Privacy is an incredibly important issue to us at Rapleaf; it informs all our business and engineering decisions. Occasionally, privacy concerns can lead us to some really interesting engineering challenges. We love this: not only do we get to work on protecting our users’ privacy, we also get a chance to tackle ridiculously challenging problems-stuff no one else is working on. It’s a win-win situation. One recent effort that exemplifies this attitude at Rapleaf is our Anonymouse project.

The Problem

Operating our Rapleaf Display Media product involves dropping cookies on users’ browsers. These cookies contain various tidbits of information about the user-basic demographics, interest data, and the like.
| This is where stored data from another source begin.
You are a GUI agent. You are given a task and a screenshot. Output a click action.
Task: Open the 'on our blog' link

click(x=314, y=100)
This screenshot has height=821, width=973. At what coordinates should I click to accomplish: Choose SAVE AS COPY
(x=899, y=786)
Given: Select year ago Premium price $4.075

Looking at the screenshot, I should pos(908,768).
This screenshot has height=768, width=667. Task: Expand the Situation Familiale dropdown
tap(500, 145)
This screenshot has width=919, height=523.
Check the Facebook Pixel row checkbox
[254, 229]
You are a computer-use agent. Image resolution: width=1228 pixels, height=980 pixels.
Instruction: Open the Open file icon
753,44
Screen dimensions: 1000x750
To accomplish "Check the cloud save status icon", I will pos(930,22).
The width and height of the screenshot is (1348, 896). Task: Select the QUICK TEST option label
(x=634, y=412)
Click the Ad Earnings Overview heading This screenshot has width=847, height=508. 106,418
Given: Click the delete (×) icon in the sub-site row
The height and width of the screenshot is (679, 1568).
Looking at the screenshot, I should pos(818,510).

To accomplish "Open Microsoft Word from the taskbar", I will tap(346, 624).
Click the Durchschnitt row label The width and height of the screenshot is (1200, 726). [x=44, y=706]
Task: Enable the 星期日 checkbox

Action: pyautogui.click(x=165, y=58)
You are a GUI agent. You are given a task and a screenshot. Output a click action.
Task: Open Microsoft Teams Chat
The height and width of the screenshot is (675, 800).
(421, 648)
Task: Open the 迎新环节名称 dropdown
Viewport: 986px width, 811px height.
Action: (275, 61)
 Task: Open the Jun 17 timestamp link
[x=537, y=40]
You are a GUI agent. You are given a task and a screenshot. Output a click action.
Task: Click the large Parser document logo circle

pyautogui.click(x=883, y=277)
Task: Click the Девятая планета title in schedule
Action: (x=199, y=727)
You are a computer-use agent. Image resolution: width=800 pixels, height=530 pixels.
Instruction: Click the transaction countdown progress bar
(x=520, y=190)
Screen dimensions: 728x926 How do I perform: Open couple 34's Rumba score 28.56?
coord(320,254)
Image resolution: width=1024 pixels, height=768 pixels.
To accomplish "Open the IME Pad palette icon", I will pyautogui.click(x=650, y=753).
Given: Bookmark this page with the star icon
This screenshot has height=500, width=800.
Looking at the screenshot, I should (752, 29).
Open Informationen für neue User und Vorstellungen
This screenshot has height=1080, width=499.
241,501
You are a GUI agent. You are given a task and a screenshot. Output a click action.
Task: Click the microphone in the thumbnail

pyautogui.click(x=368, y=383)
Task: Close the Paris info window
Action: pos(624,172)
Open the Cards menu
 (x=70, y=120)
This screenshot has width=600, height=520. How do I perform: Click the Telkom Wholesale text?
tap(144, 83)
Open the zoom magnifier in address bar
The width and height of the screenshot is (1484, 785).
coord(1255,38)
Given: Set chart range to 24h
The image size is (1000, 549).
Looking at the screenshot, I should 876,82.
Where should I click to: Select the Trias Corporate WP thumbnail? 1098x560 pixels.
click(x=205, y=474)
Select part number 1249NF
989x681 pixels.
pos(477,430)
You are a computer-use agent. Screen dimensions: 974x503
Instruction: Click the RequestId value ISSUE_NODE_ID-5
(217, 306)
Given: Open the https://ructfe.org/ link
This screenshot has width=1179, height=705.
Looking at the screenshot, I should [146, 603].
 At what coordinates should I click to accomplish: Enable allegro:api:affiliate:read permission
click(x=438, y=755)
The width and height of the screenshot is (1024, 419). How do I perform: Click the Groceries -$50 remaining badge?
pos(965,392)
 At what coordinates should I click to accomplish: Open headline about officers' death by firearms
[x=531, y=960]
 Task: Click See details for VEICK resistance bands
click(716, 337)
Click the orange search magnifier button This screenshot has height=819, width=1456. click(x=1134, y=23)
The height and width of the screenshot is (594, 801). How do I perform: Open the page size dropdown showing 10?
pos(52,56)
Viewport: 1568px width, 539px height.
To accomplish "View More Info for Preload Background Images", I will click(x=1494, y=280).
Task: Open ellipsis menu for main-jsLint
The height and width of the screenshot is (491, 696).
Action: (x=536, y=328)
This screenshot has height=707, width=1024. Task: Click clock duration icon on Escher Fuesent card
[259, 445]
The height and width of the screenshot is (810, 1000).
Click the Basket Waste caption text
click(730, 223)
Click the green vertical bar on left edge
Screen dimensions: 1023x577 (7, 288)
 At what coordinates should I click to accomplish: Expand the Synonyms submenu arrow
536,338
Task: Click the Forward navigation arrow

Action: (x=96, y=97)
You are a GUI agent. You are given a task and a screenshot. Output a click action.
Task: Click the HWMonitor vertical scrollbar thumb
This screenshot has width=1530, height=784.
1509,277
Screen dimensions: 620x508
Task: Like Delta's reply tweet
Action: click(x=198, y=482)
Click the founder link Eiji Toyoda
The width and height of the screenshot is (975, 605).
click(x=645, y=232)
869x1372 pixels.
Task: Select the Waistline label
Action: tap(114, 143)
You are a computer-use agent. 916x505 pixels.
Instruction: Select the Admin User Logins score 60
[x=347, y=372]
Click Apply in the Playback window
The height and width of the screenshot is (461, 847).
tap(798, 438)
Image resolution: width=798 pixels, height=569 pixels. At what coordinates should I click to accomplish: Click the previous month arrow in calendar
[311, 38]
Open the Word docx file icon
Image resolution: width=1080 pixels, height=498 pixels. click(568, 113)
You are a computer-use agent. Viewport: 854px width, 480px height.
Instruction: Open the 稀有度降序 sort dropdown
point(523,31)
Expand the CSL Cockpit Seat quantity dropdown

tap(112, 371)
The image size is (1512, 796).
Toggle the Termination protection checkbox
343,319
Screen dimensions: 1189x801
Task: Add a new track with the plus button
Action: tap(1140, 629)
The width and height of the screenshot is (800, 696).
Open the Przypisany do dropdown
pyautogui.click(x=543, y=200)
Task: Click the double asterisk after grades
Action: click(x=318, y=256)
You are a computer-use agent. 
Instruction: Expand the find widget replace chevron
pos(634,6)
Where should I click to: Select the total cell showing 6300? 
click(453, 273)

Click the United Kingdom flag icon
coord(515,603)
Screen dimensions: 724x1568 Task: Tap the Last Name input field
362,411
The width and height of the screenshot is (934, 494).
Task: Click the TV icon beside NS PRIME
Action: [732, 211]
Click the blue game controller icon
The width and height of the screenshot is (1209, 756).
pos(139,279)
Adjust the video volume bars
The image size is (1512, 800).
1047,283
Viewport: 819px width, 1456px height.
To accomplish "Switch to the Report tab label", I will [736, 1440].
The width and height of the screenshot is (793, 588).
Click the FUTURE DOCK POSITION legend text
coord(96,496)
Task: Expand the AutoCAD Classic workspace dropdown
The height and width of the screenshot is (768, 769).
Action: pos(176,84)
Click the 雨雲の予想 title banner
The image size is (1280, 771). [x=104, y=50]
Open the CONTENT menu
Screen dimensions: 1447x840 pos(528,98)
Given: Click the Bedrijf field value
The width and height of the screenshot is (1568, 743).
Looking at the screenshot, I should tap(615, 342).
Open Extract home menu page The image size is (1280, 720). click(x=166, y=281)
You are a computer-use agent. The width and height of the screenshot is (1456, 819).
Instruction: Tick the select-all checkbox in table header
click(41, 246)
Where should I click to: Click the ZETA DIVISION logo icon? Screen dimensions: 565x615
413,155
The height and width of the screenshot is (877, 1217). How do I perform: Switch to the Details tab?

Using these cookies, we make it possible for content providers to customize their websites to individual users. It’s pretty exciting stuff, and we think that it’ll change the face of the web.

In privacy circles, there’s a concept known as Personally Identifiable Information(or PII). PII refers to data that can be uniquely linked to a specific individual: things like name, address, phone number, or email. It goes without saying that we don’t drop any PII in our cookies. But it’s become abundantly clear that simply stripping your dataset of PII is not enough to make it anonymous.